There must have been in my childhood a desire to get to know people’s stories and share them with others. I have always loved to read, and I remember trying off and on to keep a diary. The school newspaper and annual interested me but I never pursued it. English and literature were my favorite classes in high school and college. So back then the seed germinated for this desire to write for others to read.
Should I give up writing? I pursue it even with hazards and weaknesses such as being a not-so-good speller. My dad would have me look up a word in the dictionary when I wanted to know how to spell it. Now Bill does the same. I’ve defended myself by asking how can I look up a word when I don’t know how to spell it.

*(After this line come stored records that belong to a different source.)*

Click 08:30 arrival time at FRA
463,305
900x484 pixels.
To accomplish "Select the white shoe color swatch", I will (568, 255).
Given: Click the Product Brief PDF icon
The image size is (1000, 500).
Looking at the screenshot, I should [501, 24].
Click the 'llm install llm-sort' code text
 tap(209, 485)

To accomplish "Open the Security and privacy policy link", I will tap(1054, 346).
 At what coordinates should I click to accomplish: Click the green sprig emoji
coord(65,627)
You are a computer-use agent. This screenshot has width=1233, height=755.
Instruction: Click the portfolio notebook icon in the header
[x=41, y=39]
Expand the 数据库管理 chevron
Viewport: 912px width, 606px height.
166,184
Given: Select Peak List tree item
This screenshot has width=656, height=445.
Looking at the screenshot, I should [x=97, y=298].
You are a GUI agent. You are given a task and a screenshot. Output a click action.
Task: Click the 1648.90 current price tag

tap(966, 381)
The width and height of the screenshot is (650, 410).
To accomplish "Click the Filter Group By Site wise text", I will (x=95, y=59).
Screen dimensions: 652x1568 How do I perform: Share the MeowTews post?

With my writing there’s also the problem of being good enough, writing unique pieces. Several years back and also for the last several years I’ve tried to be serious about writing for publication. I’ve had some success, but not what I want. I’m not giving up yet unless it’s proven I can’t do it, unless the Lord says I need to spend my time and energy elsewhere. So I press on. I spend more time on it and try new avenues to improve myself.
I need to find the balance between other necessary work – family, house, varied interests – and the work of a writer. At the computer I get caught on a project, like cleaning up my files, and notice that I’ve been at it for hours. Other things don’t get done while I write, so I need to reschedule, re-direct my time, be more organized. This sounds like any occupation.